“A volte fingiamo per così tanto tempo da credere che la realtà sia quella che ci raccontiamo”

Philip è un attore americano con poca fortuna lavorativa che accetta ingaggi improbabili mentre vive e lavora da 7 anni in Giappone. Un giorno gli viene proposto di lavorare per Rental Family, un’agenzia che fornisce figuranti a noleggio per impersonare mariti e mogli tradite, finti sposi, padri, madri e così via, a tutti coloro che richiedano questo servizio. Dopo diversi dubbi e ripensamenti, Philip inizia ad amare questo nuovo mestiere che concilia le sue attitudini con la volontà di aiutare il prossimo, qualunque cosa questo significhi e comporti, tema che sarà al centro della riflessione della pellicola.

Il racconto prende vita all’interno di una Tokyo dove tutto scorre veloce, così come le vite di tutti i clienti che si presentano all’interno dell’agenzia per cercare un lieto fine ad una storia complicata e difficile che hanno il desiderio di rendere migliore oppure, semplicemente, sopportabile.
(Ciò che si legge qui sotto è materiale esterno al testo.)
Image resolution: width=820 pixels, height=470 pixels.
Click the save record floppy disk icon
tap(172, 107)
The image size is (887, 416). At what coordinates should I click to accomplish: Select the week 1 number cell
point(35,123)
Ed è qui che entrano in gioco Philip e i suoi colleghi fingendosi così finti amanti piuttosto che fake giornalisti. Qual è però il prezzo da pagare per entrare così profondamente all’interno delle vite degli altri, colmando i loro vuoti e le loro mancanze viscerali? 

La regista Hikari, pseudonimo di Mitsuyo Miyazaki, crea un racconto dai toni autoironici (come la sequenza dello spot del dentifricio) e allo stesso tempo estremamente sottili e profondi, che ci riportano al principio del legame umano e al cosa significa ristabilire delle connessioni autentiche col prossimo, con un Brendan Fraser (forte dalla memorabile performance in The Whale) a dir poco strepitoso in grado di bilanciare con estrema consapevolezza ironia, sarcasmo e dolcezza accostandosi con grande rispetto a dei ruoli e a delle tematiche delicate come l’abbandono di un genitore del tetto coniugale oppure della memoria come nostra eredità. Risulterà evidente come per Philip il lavoro affidatogli dalla Rental Family non sia solamente un incarico, bensì, per lui, una vera e propria missione  che tocca le corde più ancestrali e profonde dell’essere umano, riportandoci così a riconsiderare ciò che conta veramente nei nostri giorni e la tenerezza della quale ciascuno di noi ha bisogno. Non è mai troppo tardi per ricordare un grande amore passato oppure per ristabilire la fiducia con qualcuno che ci ha profondamente ferito. 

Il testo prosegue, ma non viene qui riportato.